TASK DIRECTIONS
Reproduce word for word the lines from the first one through the line containing "pos(410,272)", both included, and leave the pictures out of your answer.

--------

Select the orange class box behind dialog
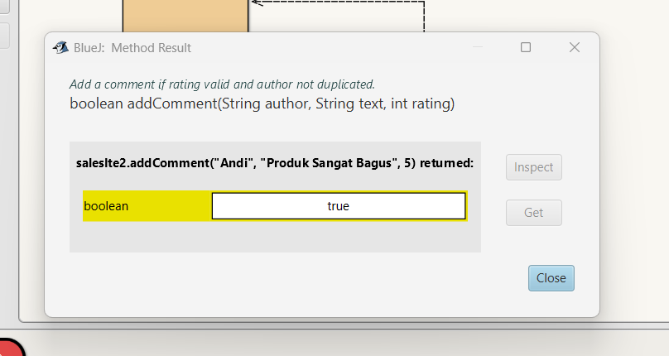This screenshot has width=669, height=356. click(x=185, y=16)
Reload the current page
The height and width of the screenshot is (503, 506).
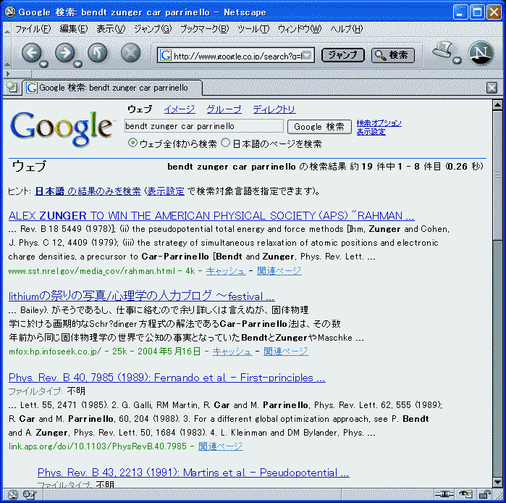[97, 53]
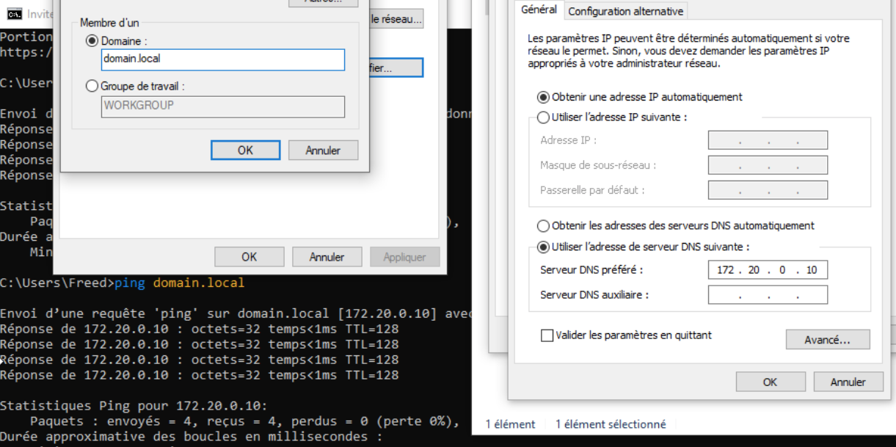Image resolution: width=896 pixels, height=447 pixels.
Task: Click Annuler below the WORKGROUP field
Action: [x=324, y=150]
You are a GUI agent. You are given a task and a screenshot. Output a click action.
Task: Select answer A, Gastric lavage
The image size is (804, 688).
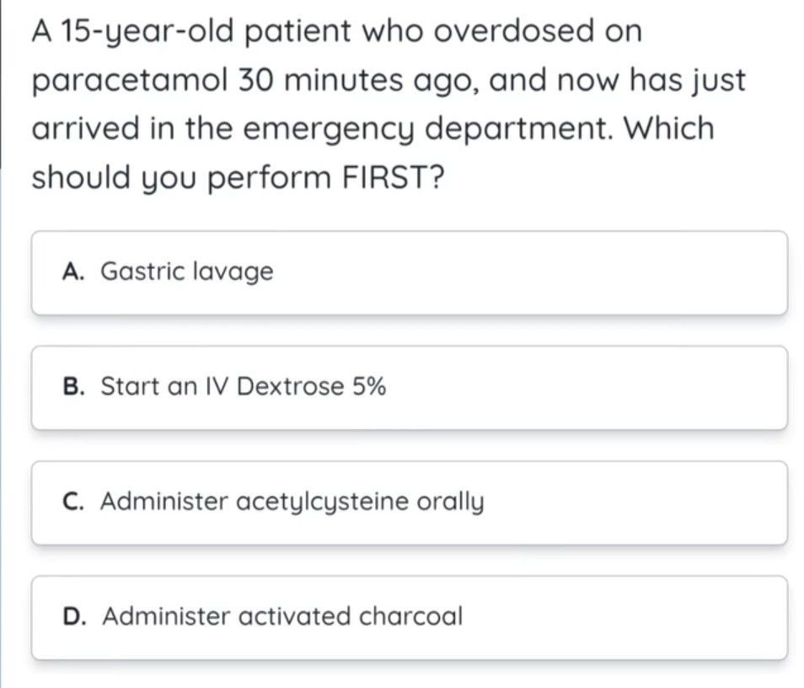pos(410,272)
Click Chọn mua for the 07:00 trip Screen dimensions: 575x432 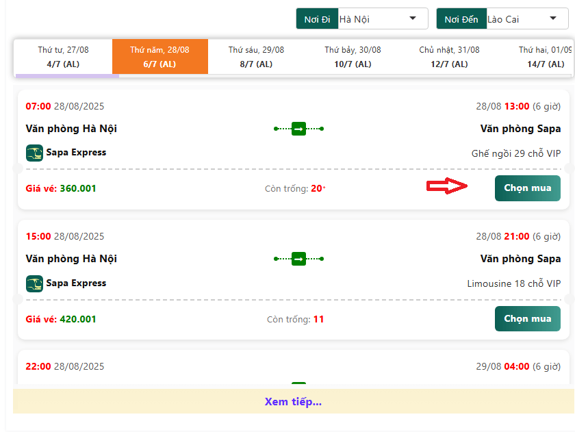tap(527, 188)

--------

ANSWER TO THE PROBLEM
Select the orange class box behind dialog
This screenshot has width=669, height=356. click(x=185, y=16)
Reload the current page
The height and width of the screenshot is (503, 506).
[97, 53]
Image resolution: width=896 pixels, height=447 pixels.
Task: Click Annuler below the WORKGROUP field
Action: [x=324, y=150]
You are a GUI agent. You are given a task and a screenshot. Output a click action.
Task: Select answer A, Gastric lavage
The image size is (804, 688).
pos(410,272)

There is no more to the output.